Bruno Le Maire a changé son fusil d’épaule
Au ministère de l’Economie et des Finances, on confirme qu’une telle «option» n’était «pas envisagée» il y a encore une semaine. Preuve que le message présidentiel a été reçu cinq sur cinq, le ministre Bruno Le Maire a changé son fusil d’épaule, se déclarant dimanche «ouvert» à cette solution. Dans les directions financières des établissements de santé, on applaudit : «Toute mesure de reprise de dette, parce qu’elle conduira à diminuer le montant des emprunts à rembourser ou les intérêts de la dette, se traduirait mécaniquement par une capacité d’investissement supplémentaire : cela veut dire pouvoir mener à bien des projets de rénovation ou de construction.» 
Toutefois, l’importance des marges financières ainsi libérées dépendra du contour de la mesure : «S’agit-il d’une reprise de toute la dette passée, ou seulement de celle à venir ; la reprise serait-elle totale ou partielle ?» s’interroge-t-on de même source.

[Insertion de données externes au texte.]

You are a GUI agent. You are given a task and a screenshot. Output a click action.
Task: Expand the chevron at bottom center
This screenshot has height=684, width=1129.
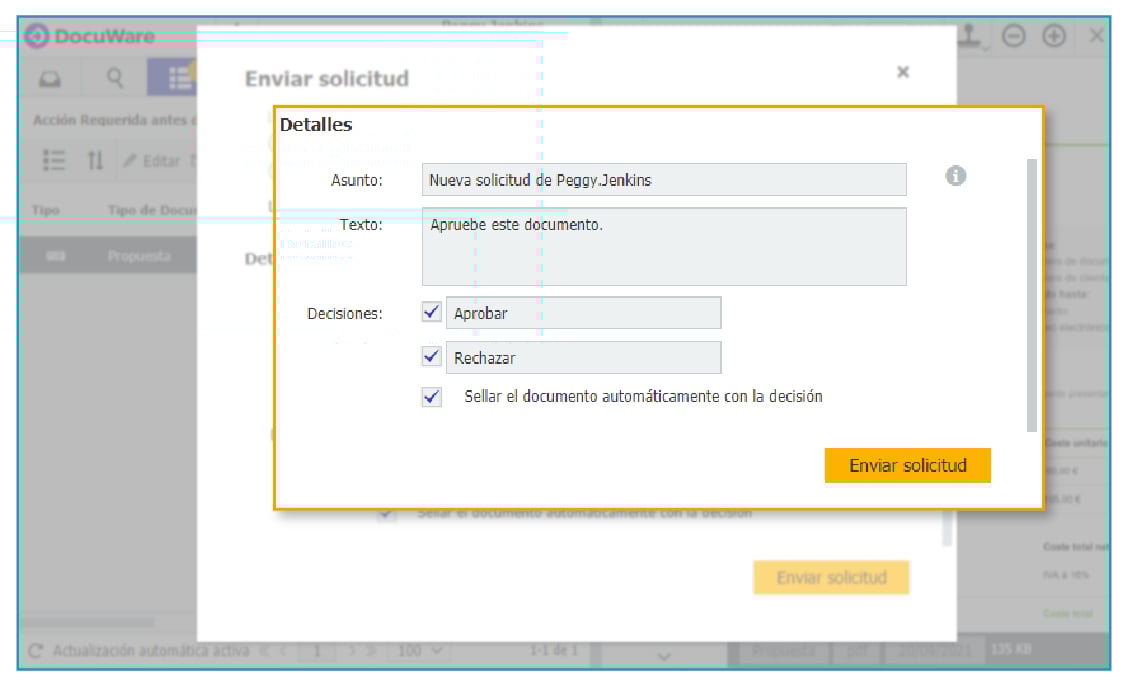click(x=665, y=655)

Quoi qu’il en soit, une telle mesure pourrait laisser les hospitaliers sur leur faim. À Bercy, on alerte : «Il ne faut pas croire que ce serait l’alpha et l’oméga de la crise de l’hôpital.» Un sentiment partagé au sein de l’AP-HP : «Agir sur la dette ne permet pas d’augmenter les rémunérations des personnels et donc d’améliorer l’attractivité des métiers.» En clair, de répondre à la principale revendication des hospitaliers…
Revalorisation… de 0,1%
Or, pas de coup de pouce possible sur les rémunérations sans revalorisation de l’Ondam (Objectif national des dépenses de santé). C’est d’ailleurs la faible croissance de l’Ondam (2,3%) inscrite dans le projet de loi de financement de la Sécurité sociale (PLFSS) pour 2020 qui, début octobre, avait fait bondir les personnels hospitaliers : la dynamique naturelle des dépenses de santé en France étant supérieure à 4%, c’était là acter un nouveau serrage de vis budgétaire. Et l’hôpital était en première ligne : la progression de ses ressources budgétaires étant limitée à 2,1% en 2020.

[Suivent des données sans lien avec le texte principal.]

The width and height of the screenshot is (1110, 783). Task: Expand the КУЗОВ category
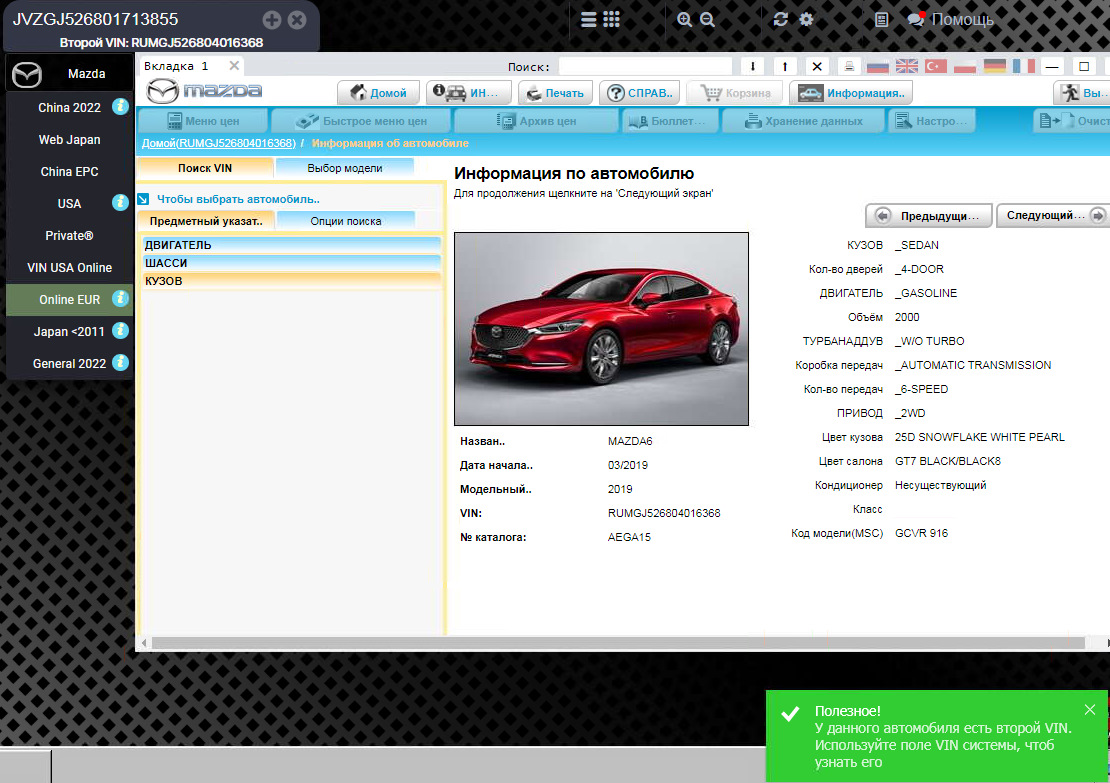pyautogui.click(x=291, y=281)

Le bug n’a pas échappé à Matignon. Difficile néanmoins de modifier de fond en comble un PLFSS déjà entériné en première lecture par l’Assemblée nationale et en cours d’examen au Sénat… Du coup, l’exécutif voudrait s’en tenir à une revalorisation de seulement 0,1% de l’Ondam. Quitte à réserver à l’hôpital les 200 millions d’euros de crédits supplémentaires ainsi dégagés. De quoi financer des gestes immédiats, comme le remplacement de petits matériels du quotidien, ou des mécanismes d’intéressements collectifs. Mais c’est là prendre le risque de la déception : même réel, l’effort est très en deçà des attentes des manifestants (4 milliards d’euros).

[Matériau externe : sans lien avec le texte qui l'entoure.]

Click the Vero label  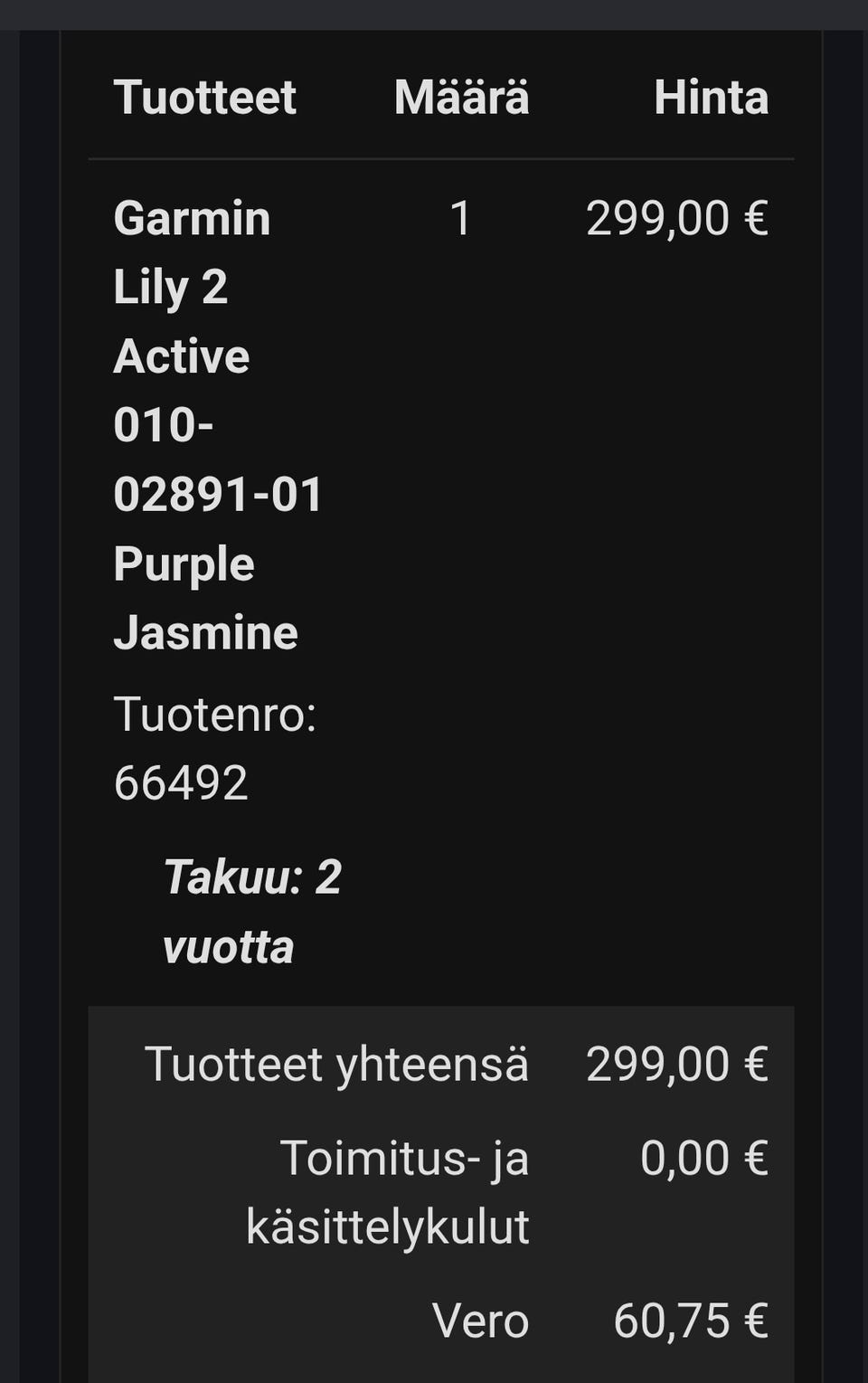coord(480,1321)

Plusieurs mesures structurelles sur la table
Le gouvernement n’entend pas en rester là. Pour rassurer les hospitaliers sur leur sort, et tordre le cou aux rumeurs de démantèlement de l’hôpital public au profit du privé, il devrait mettre sur la table plusieurs mesures structurelles. Son idée ? Donner aux établissements de santé une visibilité sur leurs ressources jusqu’en 2022 (en garantissant par exemple des tarifs planchers sur les actes de soin). La gouvernance des établissements de santé pourrait elle aussi être revue, de sorte que les médecins soient plus étroitement associés aux prises de décisions. Last but not least, la tarification à l’activité, bête noire des hospitaliers qui voient dans cet outil de gestion la source de tous leurs maux, pourrait elle aussi être aménagée. De quoi diviser le mouvement à moindres frais.